Who would have expected that a small, charcoal-black, burnt, horseshoe-like imprinted piece of rock lying on the field in Gloucestershire, UK is a cosmic debris leftover from the birth of the solar system, and holds answers to the questions about the origin of life on Earth? Derek Robson of the East Anglian Astrophysical Research Organization (EAARO) discovered a 4.6 billion-year-old meteorite from the field in Gloucestershire in March, as reported by EAARO. This piece of meteorite is expected to have traveled 110 million miles from its original home somewhere between the orbits of Mars and Jupiter. Thrown away from the asteroid belt by the gravitational collision between asteroids, the tiny piece tumbled from space, into the Earth, landing as a meteorite. It is now also known as Winchcombe meteorite.

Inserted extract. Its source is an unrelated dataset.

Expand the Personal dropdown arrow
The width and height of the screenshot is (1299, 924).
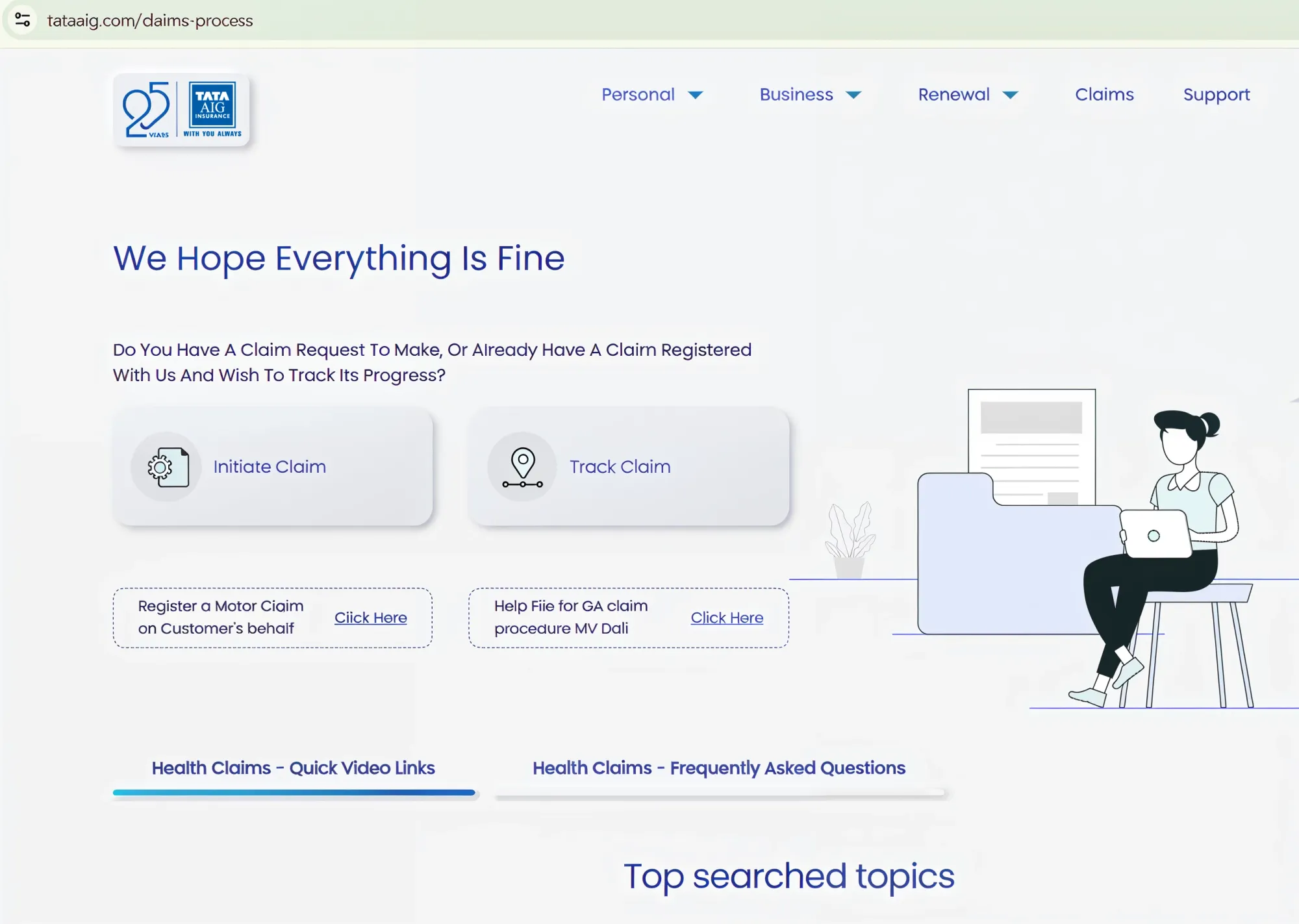(x=696, y=95)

The team of researchers is now conducting different analyses on this meteorite to identify its composition, using methods like electron microscopy, vibrational spectroscopy, and X-ray diffraction. These analyses could point out not only the surface morphology of the rock at the smallest scale of a nanometer, but can also give clues about its chemical compositions, molecular interactions, crystallinity, and structural composition. Microscopist Shaun Fowler of Loughborough University said,
The internal structure is fragile and loosely bound, porous with fissures and cracks. It doesn’t appear to have undergone thermal metamorphism, which means it’s been sitting out there, past Mars, untouched, since before any of the planets were created, meaning we have the rare opportunity to examine a piece of our primordial past.

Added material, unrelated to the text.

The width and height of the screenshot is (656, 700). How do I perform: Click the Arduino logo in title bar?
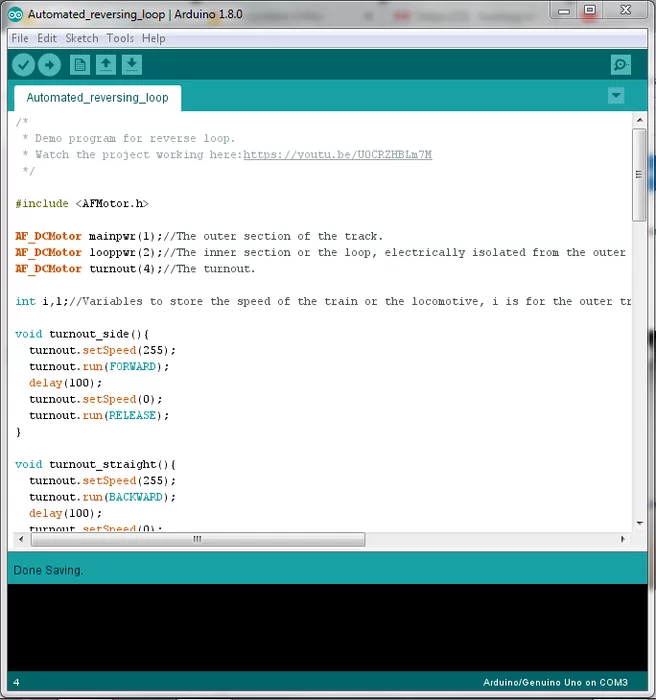pos(16,14)
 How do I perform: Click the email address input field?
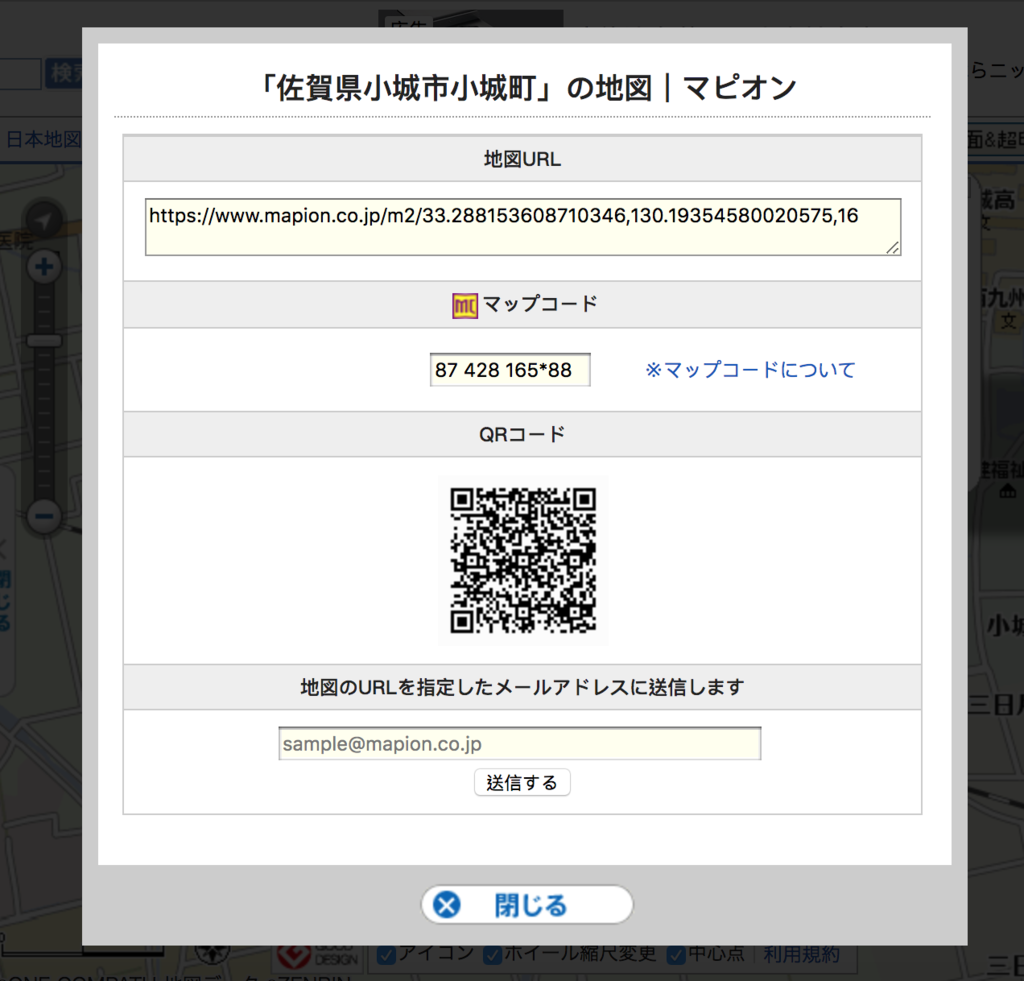tap(519, 743)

What makes this meteoroid special is that unlike other elements of the Solar System, the Winchcombe rock hasn’t undergone any major transformation after it has been thrown from the asteroid belt onto Earth. Its physical composition is evident that it hasn’t endured repeated collisions. Another remarkable fact about the rock is its carbonaceous chondrite composition, which is one of its kind, and the first to be recovered from the continent in the past three decades. It isn’t made up of iron, but of rock, particularly carbon and silicon, that helps it survive the harshness of atmospheric entry. Fowler said, “The bulk of the meteorite is comprised of minerals such as olivine and phyllosilicates, with other mineral inclusions called chondrules”. Specialist in optical and electron microscopy, Fowler also confirms the novelty of this meteorite as. “never before seen in other recorded meteorite samples.”

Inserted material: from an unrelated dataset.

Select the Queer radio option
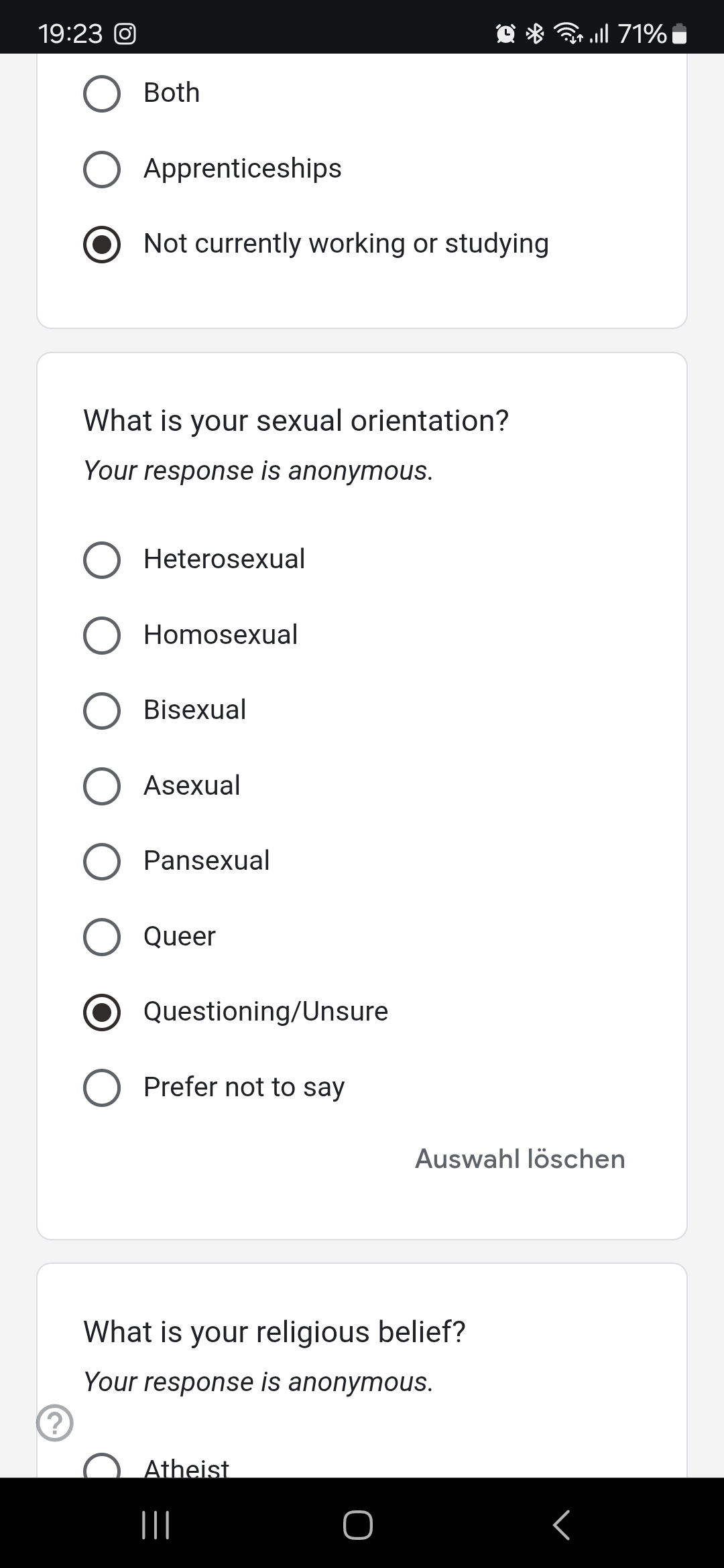Viewport: 724px width, 1568px height. coord(102,937)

Astrochemist, Derek Robson of the EAARO, believes that the Carbonaceous chondrites found in the Amino Acids and other organic compounds is a key element of living things, and after it has been confirmed in recently discovered meteoroid, it could be an important step towards confirming and identifying the presence of such compounds from a material that existed before the birth of Earth and is a vital step in understanding the origin of life.